Save Sanity And Trees

                Other attorneys may disagree, but my general philosophy with legal drafting, whether drafting a contract or a litigation document, is to make things as simple, concise, clear, and efficient as possible.   “Papering” the other side can have some strategic advantage in rare instances, and often even a concise legal document would be considered voluminous by a lay person.   As a general rule, however, my contracts are written so that they can be easily understood without ambiguity or excess verbiage; my pleadings tell people what a case is actually about; my discovery demands and responses are short and to the point; and my motions are relatively easy to read and understand.

             One prime example where trees weep over the inefficiency of the legal profession is in discovery.   Many lawyers will preface their document demands with pages upon pages of meaningless instructions and definitions, followed by an unnecessarily large number of duplicative and barely intelligible demands.  The only “instructions” necessary for responding to a discovery demand are the CPLR and the Administrative Rules (in State Court), or the Federal Rules (in Federal Court), and the rules of the individual judge.  No matter what “instructions” an attorney puts on their demands, a party cannot unilaterally override those rules.
   
             Personally, with respect to discovery, I am a big fan of Rule 26 in the Federal Rules.    Under that rule, a “party must, without awaiting a discovery request, provide to the other parties…  (i) the name and, if known, the address and telephone number of each individual likely to have discoverable information… (ii) a copy of all documents, electronically stored information, and tangible things that the disclosing party has in its possession, custody, or control and may use to support its claims or defenses, unless the use would be solely for impeachment… and (iii) a computation of each category of damages claimed…  [and] documents or other evidentiary material… on which each computation is based, including materials bearing on the nature and extent of injuries suffered” and (iv) insurance information.  

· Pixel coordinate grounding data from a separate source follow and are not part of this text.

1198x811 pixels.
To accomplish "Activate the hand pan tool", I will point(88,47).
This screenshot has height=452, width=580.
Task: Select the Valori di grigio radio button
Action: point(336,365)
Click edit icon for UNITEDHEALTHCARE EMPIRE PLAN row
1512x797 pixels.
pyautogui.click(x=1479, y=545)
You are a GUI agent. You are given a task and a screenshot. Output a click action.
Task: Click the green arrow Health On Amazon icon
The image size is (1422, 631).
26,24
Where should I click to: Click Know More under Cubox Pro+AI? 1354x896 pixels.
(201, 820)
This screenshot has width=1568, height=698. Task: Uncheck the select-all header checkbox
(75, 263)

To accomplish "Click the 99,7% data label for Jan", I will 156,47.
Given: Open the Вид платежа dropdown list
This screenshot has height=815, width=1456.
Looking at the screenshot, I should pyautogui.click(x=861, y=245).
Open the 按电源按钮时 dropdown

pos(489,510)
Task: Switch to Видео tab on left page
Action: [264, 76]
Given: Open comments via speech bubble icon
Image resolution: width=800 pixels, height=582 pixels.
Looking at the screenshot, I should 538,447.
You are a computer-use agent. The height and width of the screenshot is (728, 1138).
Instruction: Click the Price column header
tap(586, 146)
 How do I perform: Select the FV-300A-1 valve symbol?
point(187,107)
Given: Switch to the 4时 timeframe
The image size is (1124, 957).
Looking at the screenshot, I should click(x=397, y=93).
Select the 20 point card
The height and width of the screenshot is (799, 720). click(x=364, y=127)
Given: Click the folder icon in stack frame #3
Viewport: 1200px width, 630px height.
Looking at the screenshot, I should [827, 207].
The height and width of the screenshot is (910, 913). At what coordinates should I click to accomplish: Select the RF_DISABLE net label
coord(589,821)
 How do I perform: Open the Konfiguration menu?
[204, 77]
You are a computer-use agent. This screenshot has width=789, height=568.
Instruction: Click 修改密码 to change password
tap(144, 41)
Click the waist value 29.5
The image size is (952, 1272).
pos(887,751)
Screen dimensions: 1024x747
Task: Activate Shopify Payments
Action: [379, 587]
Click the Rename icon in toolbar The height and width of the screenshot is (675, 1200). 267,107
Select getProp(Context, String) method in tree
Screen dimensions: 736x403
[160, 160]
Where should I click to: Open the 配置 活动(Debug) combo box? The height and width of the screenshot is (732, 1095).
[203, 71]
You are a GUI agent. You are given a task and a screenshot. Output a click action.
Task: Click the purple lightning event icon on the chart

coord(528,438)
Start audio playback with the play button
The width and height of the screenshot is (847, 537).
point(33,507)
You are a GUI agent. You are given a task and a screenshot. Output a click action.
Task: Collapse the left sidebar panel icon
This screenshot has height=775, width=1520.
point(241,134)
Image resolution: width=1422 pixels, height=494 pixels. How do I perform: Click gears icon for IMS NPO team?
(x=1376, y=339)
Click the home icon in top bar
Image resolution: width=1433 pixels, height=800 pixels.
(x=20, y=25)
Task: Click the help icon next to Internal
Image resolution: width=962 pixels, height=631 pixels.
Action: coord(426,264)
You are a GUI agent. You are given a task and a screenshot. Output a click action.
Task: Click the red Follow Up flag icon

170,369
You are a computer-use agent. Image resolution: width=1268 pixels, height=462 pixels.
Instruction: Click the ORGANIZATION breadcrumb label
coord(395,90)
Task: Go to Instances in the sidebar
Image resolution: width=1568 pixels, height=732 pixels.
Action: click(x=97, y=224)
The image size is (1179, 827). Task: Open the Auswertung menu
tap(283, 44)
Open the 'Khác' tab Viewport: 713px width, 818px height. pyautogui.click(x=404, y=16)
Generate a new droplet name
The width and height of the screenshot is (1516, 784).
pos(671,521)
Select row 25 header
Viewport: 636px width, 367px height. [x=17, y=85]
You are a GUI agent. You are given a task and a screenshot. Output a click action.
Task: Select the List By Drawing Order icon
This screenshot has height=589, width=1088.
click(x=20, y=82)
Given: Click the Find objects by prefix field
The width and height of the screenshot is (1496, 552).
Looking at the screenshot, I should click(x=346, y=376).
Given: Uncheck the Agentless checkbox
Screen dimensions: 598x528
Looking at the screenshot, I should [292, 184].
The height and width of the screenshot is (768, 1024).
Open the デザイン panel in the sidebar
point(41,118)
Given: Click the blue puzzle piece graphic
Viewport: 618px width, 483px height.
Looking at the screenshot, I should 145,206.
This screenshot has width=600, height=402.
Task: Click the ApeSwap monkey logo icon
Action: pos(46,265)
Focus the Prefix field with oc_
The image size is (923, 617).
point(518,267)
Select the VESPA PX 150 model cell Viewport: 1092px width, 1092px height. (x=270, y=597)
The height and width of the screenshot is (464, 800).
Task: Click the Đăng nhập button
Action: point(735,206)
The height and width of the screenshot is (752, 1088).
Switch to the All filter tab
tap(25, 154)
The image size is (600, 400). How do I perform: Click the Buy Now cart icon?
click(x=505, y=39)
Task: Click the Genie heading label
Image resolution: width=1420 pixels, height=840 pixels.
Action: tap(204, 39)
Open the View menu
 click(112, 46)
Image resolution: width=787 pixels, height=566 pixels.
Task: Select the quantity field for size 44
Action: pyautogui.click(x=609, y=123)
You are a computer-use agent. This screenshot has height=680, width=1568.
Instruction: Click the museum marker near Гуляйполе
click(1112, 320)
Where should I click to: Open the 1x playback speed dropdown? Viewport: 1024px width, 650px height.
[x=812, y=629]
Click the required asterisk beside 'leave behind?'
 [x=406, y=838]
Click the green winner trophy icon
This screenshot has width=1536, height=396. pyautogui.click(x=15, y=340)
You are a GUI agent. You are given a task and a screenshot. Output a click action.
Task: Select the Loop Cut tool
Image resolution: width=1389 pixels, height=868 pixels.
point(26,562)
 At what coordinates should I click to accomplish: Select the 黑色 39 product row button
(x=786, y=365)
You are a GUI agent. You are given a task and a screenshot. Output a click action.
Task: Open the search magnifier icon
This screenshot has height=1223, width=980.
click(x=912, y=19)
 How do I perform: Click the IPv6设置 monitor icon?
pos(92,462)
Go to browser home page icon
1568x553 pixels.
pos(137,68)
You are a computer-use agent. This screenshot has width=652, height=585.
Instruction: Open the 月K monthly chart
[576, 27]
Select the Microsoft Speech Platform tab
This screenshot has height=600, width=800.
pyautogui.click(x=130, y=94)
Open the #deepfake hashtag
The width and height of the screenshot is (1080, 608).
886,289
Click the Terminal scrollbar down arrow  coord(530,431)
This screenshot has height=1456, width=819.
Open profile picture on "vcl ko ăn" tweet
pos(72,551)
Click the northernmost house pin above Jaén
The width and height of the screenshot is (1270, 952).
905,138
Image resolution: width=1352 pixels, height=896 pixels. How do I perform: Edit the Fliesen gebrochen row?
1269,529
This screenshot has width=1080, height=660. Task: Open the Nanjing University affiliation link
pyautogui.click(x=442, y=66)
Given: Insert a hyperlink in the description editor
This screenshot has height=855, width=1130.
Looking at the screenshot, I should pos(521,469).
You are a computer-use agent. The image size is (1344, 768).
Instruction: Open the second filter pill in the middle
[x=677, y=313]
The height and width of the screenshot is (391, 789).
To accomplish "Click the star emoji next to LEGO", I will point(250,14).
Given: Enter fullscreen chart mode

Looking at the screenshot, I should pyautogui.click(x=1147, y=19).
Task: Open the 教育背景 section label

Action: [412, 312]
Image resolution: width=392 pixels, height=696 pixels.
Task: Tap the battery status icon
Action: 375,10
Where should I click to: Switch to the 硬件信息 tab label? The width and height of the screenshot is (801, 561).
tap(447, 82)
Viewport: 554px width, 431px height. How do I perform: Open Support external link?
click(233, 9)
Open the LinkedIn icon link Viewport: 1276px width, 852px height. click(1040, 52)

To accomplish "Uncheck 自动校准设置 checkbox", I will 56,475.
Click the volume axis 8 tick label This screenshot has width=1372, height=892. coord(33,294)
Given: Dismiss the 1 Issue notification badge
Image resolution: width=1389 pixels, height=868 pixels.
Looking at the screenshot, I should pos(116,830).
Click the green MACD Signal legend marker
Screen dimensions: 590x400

             Thus, under Rule 26, or a State Court discovery demand that parrots its language, everything should be disclosed - period.  Obviously, you may need some specifically tailored requests to ensure that everyone knows what is considered relevant, and so that you have a basis for seeking court intervention if there is noncompliance.  A laundry list, however, does not help anyone.  In fact, clever efforts to turn 10 demands into 200 only serve to create more work for everyone, including the Courts if they become involved.  Addressing discovery disputes over a handful of well-written requests is relatively simple when compared with fighting over dozens, or hundreds, of separate requests.    In fact, I think the reason for some of the overkill is lawyers being fearful that they will forget something, but it is a lot easier to overlook an issue buried within an encyclopedic demand than to monitor compliance with a tightly drafted one.  

             The same rule applies with virtually all legal drafting.  I recently filed a motion to dismiss for a defendant in a case where the Plaintiff's claim against my client, although highly defensible, was relatively simple.  The Plaintiff's attorney probably spent days drafting a complaint that rivaled war and peace.  They speculated all over the place "upon information and belief," and asserting dozens of far-fetched causes of action, but somewhere along the lines forgot to include the one basic claim that actually made sense.

             With motion practice, all the time lawyers will write tomes, expecting judges (who are, believe it or not, human beings), to parse out the one or two really important aspects of their argument -- which were conveniently placed in the middle of a footnote on page 145 of their brief.

             Keeping things concise and simple (which requires knowing what is important and what isn't), makes everything easier, and more cost effective, for lawyers, clients, and the courts.